Seriously. Don’t. Because I will start like you’ve never seen anyone start in your life.
One summer during my babysitting years I was asked by a woman to babysit her two sons and tutor the younger one. They were sweet boys, and I was quite happy to oblige. But the ‘tutor’ part got a little sticky.
I was given a list of pre-requisites for kindergarten (seriously?) and a stack of alphabet flash cards. I looked over the sheet from the school: some things on the list were along the lines of “being able to wipe your own bottom,” and I can totally get behind that because I’m sure the funding available for staffing just does not afford classrooms the ability to send a few adults to the bathroom while someone else watches over the rest of the class. Sure, maybe that’s a travesty. Maybe we need more people in the classrooms. Maybe (I’m not sold on it).
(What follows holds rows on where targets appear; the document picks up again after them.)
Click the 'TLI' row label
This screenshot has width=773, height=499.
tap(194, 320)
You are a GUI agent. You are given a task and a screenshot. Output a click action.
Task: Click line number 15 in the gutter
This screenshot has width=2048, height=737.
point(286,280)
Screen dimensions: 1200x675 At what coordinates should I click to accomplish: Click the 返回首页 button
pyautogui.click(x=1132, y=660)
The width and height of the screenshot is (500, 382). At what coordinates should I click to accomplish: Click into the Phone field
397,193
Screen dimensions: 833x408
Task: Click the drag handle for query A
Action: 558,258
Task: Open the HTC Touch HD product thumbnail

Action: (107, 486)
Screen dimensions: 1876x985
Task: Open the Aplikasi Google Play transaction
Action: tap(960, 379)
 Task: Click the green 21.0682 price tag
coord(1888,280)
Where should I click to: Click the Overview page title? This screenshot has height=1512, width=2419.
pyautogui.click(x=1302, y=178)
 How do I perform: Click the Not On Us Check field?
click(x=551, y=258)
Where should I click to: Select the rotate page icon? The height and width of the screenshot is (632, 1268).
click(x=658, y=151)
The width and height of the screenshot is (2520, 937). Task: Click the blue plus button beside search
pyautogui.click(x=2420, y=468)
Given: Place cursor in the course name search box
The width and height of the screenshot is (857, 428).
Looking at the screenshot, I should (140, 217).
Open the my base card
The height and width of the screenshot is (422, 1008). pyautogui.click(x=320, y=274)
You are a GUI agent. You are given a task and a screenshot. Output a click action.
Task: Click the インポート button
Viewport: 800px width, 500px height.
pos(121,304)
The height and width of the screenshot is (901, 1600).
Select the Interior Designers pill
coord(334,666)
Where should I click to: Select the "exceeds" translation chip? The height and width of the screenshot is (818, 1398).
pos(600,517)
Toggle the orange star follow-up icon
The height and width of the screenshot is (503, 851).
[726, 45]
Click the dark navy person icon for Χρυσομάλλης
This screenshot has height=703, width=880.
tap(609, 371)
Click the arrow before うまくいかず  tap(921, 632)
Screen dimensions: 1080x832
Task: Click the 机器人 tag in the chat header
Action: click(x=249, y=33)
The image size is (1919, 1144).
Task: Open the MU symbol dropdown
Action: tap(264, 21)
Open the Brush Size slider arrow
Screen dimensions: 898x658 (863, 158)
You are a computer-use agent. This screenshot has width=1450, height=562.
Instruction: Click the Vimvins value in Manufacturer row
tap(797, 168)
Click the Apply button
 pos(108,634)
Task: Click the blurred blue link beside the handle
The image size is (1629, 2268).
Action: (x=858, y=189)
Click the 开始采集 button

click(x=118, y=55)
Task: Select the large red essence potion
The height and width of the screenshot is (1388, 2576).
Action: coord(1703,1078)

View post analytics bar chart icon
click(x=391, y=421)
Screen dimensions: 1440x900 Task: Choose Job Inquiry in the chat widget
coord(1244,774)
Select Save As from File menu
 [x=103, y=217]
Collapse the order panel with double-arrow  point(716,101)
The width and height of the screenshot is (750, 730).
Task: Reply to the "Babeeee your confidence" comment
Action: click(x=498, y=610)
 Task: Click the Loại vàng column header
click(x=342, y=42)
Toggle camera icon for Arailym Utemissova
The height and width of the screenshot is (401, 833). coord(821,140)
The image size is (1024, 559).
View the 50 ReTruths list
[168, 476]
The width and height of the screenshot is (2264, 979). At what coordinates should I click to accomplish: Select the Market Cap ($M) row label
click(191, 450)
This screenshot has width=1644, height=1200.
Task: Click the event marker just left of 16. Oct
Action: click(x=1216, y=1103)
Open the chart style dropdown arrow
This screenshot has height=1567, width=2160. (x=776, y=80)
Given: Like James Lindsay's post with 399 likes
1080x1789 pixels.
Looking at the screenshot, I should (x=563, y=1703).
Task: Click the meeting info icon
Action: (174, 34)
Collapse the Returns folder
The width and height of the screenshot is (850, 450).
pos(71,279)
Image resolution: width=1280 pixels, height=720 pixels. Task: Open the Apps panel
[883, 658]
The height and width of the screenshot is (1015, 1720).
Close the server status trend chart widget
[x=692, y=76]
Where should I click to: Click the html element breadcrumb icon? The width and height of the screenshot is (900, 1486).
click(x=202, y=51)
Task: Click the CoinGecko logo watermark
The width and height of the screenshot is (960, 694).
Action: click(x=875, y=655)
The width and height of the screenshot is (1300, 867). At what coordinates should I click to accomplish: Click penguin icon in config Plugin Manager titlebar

But that’s a whole other can of worms.
But the other things on the list were more like, “cut a circle, square, and triangle” and “know the alphabet.” I’m still not sure if it was intended as a list of guidelines, or strict “requirements.” It’s not that these tasks are so advanced for a four year old. It’s not that I don’t think we should engage our children and, even more so, find ways to engage them that ALSO teach them useful information like how to read or how gravity works. But to punish or admonish a child that young, in this manner, for not having reached certain goals is frightening to me. What do we think this will accomplish? I would bet a whole lot that all this will get you is a kid who develops a bad taste in his mouth whenever the word “school” is uttered. And the damage that will do to him and his life is epically worse than how far behind he will be if, at the age of 4, he hasn’t yet mastered writing “p”. Trying to force-feed knowledge of any sort is so obviously less effective than teaching to ready and willing pupils that I’m not even going to go there.
So there I was, asked to drill a four year old on letters and numbers and all manner of tediously boring things for a certain amount of time each day. And he was slouched across the table from me, eyes always wandering, looking so tortured it hurt to watch.
At this point I could digress into how the creation and implementation of our Prussian-modeled (compulsory) education system was formulated as a means to create a work force of physical labor to support factories in the industrial era. Or how many of the ‘uneducated’ in the 1800s were reading books at the age of 10 that we consider too advanced or too mature for our high schoolers. Or how our schools promote values that encourage us to see the world as potentially (if we are nice enough and wait our turn) without conflict and, consequently, teach our children that it IS possible for the earth to sustain the 6 plus billion people currently on it and, at the same time, that our Hummer and wide screen TV habits have no direct correlation to people starving in the third world.
I could. But you don’t want to get me started.
Where was I?
Oh. Right.
Lest this be construed as a rant in favor of hippie dippie childrearing wherein we let the kids decide what they want, when, and how, let me assure you that I can be a quite a hard ass; manners and responsible behavior are a must.*
But, ya, I think I that a different educational model is long past due.
I don’t know that I think taking kids away from their parents, as in the Summerhill model, is quite the way to go. And I’m not laid back enough to have complete faith that my child would flourish with no requirements or parameters in the Sudbury model. Truth be told, I’m not sure, practically, exactly what I DO think would work. But I can’t in good conscience give the current system my seal of approval just because I’m not genius enough to invent the solution. I simply think there needs to be more dialogue about this, more often, across a wider spectrum of the population.
Surely allowing our children to go untamed is not what we should strive for (children do need structure, I agree), but nor is our current system. It has devolved so far from what we idealize it to be that it has become a fiscal cancer on our society. We pour endless dollars into a system that pays wages to many, many deserving and hard working individuals (and otherwise), but overall still does not attain that which it has set out to. It is a system that assumes one prescription will fit all and ignores the fact that some households raise wealthy children who can afford to value knowledge for its own sake while other households raise children who know that their little brother won’t have any food to eat if they don’t ditch to work a shift at Taco Bell (and, of course, most households likely defy these stereotypes all together). It is a system that assumes it is possible to create a curriculum that is simultaneously effective and bland enough to refrain from offending any of the more than 300 million citizens of this country. It is all at once too unrealistically ambitious and entirely ineffectual.
This is a topic I encourage everyone to think a little harder about…
*As a side note, it will be very interesting to see what my child rearing skills are like when I leave the ideals of Hypothetical Land behind and actually have a screaming 2 year old standing in front of me, won’t it?
NOTE: Most of these opinions have been formed via classes and books and discussions more than anything I can point to on the internet, but I didn’t want to only point to book titles, so much of my supporting documentation was hastily complied via haphazard google searches; academic blasphemy, I know. I’d be more than happy to discuss the things that have led me to this pontification if anyone is so interested. Just let me know.